Page >>
· · · · · · ·
Submission Information Packages (SIPs)
Understanding SIPs
Deposit activities that Producer Agents submit to the Rosetta system consist of:
- Files
- Metadata about the files (such as creator, title, category, and subject)
On some occasions, this data is part of a more complex object (such as datasets with various content items or whole journals with multiple issues). For such objects further information about their metadata their structure will be given as well
After a deposit activity is submitted, the Rosetta system processes the content as follows:
- Files are organized into content intellectual entities (IEs). Depending on the material flow that the Producer Agent used to deposit content, either all of the files are stored in one IE, or a separate IE is created for each file.
A content IE consists of:- Files, which contain the actual original data
- Representations, which group files that represent different views of the same object.
When content is deposited by a Producer Agent manually, a content IE can contain only one representation.
When content is deposited automatically through FTP or NFS, representations can be organized pre-ingest in the METS file. For example, one representation may consist of files containing pages of a book as TIFFs, while another representation may consist of a single PDF as the entire book.
- The Rosetta system aggregates descriptive metadata (such as title, author, and subject), which was provided by Producer Agents, and technical metadata (such as file size, file format, and MIME type), which was generated automatically, to the Metadata Encoding and Transmission Standard (METS). Each METS file represents a single IE.
· · · · · · ·
Available data >>

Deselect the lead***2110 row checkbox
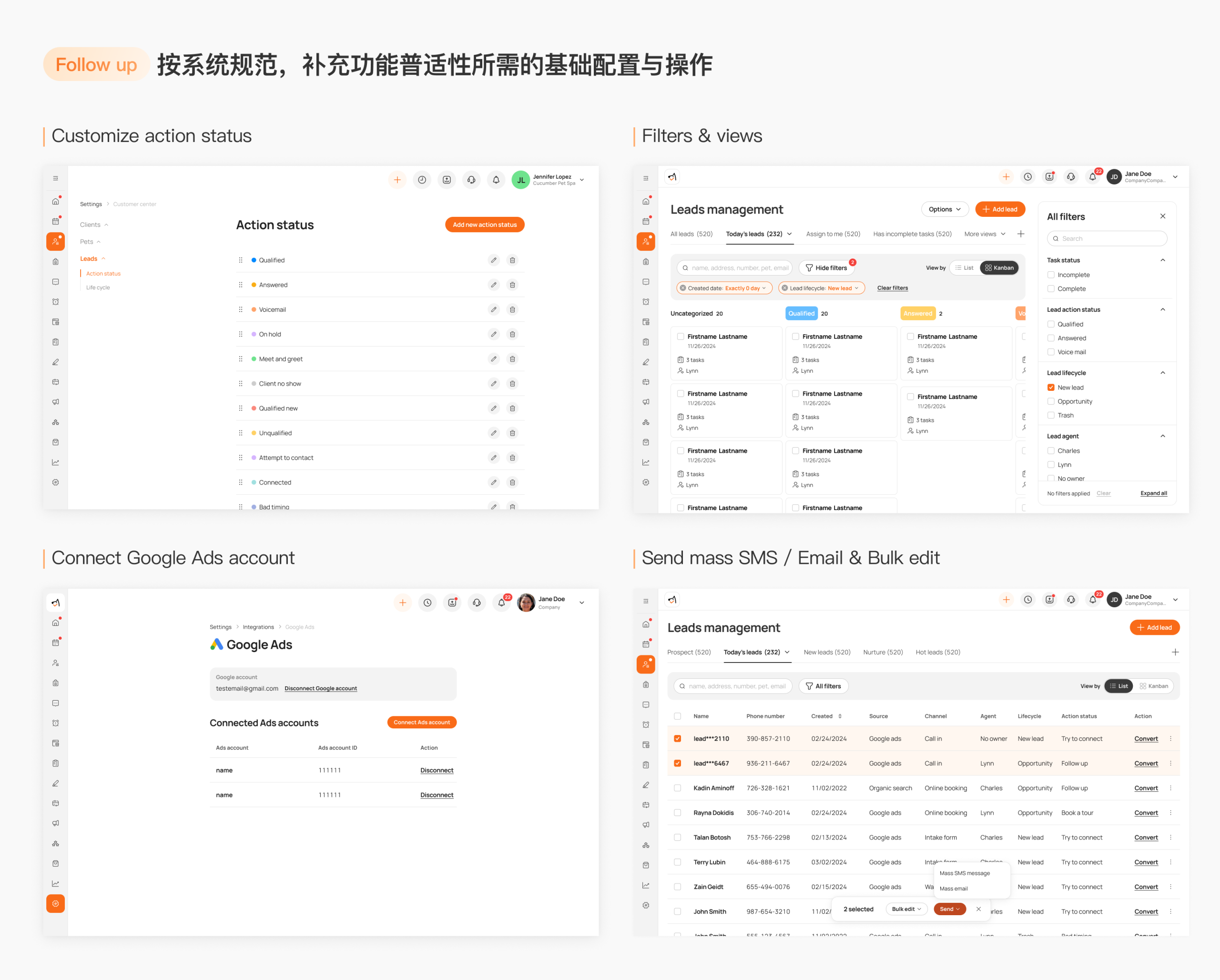point(677,739)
· · · · · · ·
Required actions >>
- 1) Quote the page on Submission Information Packages between "When content is deposited by" and "the entire book.", inclusive.
- 2) In the page on Submission Information Packages, how many representations can a content IE contain when a Producer Agent deposits content manually?
You can leave the lines aside; they play no part in this work.

The responses >>
- 1)
When content is deposited by a Producer Agent manually, a content IE can contain only one representation.
When content is deposited automatically through FTP or NFS, representations can be organized pre-ingest in the METS file. For example, one representation may consist of files containing pages of a book as TIFFs, while another representation may consist of a single PDF as the entire book.

- 2) Only one representation.